**Goal of the exercise**
Reproduce the listing below line for line, changing no character.

☆ ☆ ☆ ☆ ☆

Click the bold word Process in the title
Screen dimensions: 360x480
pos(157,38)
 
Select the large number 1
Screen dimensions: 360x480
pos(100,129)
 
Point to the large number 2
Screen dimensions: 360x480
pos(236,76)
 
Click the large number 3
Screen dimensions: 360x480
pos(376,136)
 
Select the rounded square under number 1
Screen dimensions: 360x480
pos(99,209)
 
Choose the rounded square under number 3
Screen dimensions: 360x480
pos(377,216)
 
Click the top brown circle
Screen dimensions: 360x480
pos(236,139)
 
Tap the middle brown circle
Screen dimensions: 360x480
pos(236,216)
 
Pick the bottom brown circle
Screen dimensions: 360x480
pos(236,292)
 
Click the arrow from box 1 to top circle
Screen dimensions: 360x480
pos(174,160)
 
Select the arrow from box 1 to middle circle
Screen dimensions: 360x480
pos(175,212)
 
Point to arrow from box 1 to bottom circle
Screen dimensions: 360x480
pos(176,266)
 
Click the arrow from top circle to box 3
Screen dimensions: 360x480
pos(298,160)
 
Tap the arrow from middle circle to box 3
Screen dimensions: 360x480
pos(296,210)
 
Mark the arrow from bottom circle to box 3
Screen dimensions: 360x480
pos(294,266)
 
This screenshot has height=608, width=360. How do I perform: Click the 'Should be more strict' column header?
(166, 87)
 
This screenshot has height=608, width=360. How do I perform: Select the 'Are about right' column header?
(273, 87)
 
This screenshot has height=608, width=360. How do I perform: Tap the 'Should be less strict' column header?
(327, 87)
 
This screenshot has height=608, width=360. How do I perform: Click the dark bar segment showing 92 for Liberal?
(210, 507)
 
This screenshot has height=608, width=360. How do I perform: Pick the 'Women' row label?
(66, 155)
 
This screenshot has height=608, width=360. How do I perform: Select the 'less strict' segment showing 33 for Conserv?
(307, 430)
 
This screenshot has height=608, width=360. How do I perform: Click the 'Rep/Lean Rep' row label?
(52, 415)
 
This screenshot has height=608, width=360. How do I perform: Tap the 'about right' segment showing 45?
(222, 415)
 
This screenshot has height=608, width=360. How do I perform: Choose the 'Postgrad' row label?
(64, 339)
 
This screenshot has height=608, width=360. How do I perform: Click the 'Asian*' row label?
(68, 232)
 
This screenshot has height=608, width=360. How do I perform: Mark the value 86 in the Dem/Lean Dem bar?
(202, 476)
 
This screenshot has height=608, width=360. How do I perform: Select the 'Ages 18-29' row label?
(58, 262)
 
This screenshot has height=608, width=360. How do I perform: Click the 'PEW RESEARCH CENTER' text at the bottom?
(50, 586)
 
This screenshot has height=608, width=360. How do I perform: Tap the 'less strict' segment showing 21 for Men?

☆ ☆ ☆ ☆ ☆

**Expected answer**
Click the bold word Process in the title
Screen dimensions: 360x480
pos(157,38)
 
Select the large number 1
Screen dimensions: 360x480
pos(100,129)
 
Point to the large number 2
Screen dimensions: 360x480
pos(236,76)
 
Click the large number 3
Screen dimensions: 360x480
pos(376,136)
 
Select the rounded square under number 1
Screen dimensions: 360x480
pos(99,209)
 
Choose the rounded square under number 3
Screen dimensions: 360x480
pos(377,216)
 
Click the top brown circle
Screen dimensions: 360x480
pos(236,139)
 
Tap the middle brown circle
Screen dimensions: 360x480
pos(236,216)
 
Pick the bottom brown circle
Screen dimensions: 360x480
pos(236,292)
 
Click the arrow from box 1 to top circle
Screen dimensions: 360x480
pos(174,160)
 
Select the arrow from box 1 to middle circle
Screen dimensions: 360x480
pos(175,212)
 
Point to arrow from box 1 to bottom circle
Screen dimensions: 360x480
pos(176,266)
 
Click the arrow from top circle to box 3
Screen dimensions: 360x480
pos(298,160)
 
Tap the arrow from middle circle to box 3
Screen dimensions: 360x480
pos(296,210)
 
Mark the arrow from bottom circle to box 3
Screen dimensions: 360x480
pos(294,266)
 
This screenshot has height=608, width=360. How do I perform: Click the 'Should be more strict' column header?
(166, 87)
 
This screenshot has height=608, width=360. How do I perform: Select the 'Are about right' column header?
(273, 87)
 
This screenshot has height=608, width=360. How do I perform: Tap the 'Should be less strict' column header?
(327, 87)
 
This screenshot has height=608, width=360. How do I perform: Click the dark bar segment showing 92 for Liberal?
(210, 507)
 
This screenshot has height=608, width=360. How do I perform: Pick the 'Women' row label?
(66, 155)
 
This screenshot has height=608, width=360. How do I perform: Select the 'less strict' segment showing 33 for Conserv?
(307, 430)
 
This screenshot has height=608, width=360. How do I perform: Click the 'Rep/Lean Rep' row label?
(52, 415)
 
This screenshot has height=608, width=360. How do I perform: Tap the 'about right' segment showing 45?
(222, 415)
 
This screenshot has height=608, width=360. How do I perform: Choose the 'Postgrad' row label?
(64, 339)
 
This screenshot has height=608, width=360. How do I perform: Click the 'Asian*' row label?
(68, 232)
 
This screenshot has height=608, width=360. How do I perform: Mark the value 86 in the Dem/Lean Dem bar?
(202, 476)
 
This screenshot has height=608, width=360. How do I perform: Select the 'Ages 18-29' row label?
(58, 262)
 
This screenshot has height=608, width=360. How do I perform: Click the 'PEW RESEARCH CENTER' text at the bottom?
(50, 586)
 
This screenshot has height=608, width=360. How do I perform: Tap the 'less strict' segment showing 21 for Men?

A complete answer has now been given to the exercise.